Task description:
Nothing but the lines from the line with "Select the first" through the end of the data is to be copied, and each is to be copied exactly.

Stored data:
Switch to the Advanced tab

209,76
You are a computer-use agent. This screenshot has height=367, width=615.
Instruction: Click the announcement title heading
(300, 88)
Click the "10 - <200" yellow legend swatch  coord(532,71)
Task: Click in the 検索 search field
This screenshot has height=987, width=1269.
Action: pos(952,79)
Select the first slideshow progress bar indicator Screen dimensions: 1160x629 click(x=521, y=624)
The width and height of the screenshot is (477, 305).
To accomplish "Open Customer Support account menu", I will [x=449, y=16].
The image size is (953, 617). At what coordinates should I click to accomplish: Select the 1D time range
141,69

Your solution:
Select the first slideshow progress bar indicator Screen dimensions: 1160x629 click(x=521, y=624)
The width and height of the screenshot is (477, 305).
To accomplish "Open Customer Support account menu", I will [x=449, y=16].
The image size is (953, 617). At what coordinates should I click to accomplish: Select the 1D time range
141,69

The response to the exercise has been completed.